Exercise requirements:
Collect every row below that contains the string "will" and copy each one in full. Matching is case-sensitive.
***** Data lines *****
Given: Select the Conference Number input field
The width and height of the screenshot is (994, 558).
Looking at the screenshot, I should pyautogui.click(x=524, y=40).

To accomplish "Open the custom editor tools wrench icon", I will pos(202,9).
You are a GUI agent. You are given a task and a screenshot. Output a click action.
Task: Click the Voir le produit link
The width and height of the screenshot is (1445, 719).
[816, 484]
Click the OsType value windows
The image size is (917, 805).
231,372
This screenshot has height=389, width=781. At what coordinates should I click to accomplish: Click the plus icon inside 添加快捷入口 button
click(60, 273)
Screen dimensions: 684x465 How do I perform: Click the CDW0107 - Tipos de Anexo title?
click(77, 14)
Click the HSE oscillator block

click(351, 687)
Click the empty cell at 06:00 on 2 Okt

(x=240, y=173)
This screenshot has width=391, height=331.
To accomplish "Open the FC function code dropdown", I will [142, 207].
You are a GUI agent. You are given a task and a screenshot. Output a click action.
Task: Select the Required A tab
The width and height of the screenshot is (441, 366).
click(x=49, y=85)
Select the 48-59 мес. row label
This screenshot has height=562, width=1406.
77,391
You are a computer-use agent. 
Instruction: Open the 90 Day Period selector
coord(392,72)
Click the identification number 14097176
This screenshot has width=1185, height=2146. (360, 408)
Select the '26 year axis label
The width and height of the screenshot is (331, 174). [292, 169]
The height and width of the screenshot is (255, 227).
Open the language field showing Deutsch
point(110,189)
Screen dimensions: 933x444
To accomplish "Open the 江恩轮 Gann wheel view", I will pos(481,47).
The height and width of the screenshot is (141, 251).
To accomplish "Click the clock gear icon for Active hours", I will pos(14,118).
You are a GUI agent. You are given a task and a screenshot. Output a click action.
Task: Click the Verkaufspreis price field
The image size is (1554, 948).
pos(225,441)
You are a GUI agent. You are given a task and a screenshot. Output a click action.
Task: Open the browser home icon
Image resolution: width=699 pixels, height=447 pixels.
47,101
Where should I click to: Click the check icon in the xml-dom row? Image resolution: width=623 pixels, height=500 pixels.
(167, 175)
*****
Solution to this problem:
To accomplish "Open the custom editor tools wrench icon", I will pos(202,9).
To accomplish "Open the FC function code dropdown", I will [142, 207].
To accomplish "Open the 江恩轮 Gann wheel view", I will pos(481,47).
To accomplish "Click the clock gear icon for Active hours", I will pos(14,118).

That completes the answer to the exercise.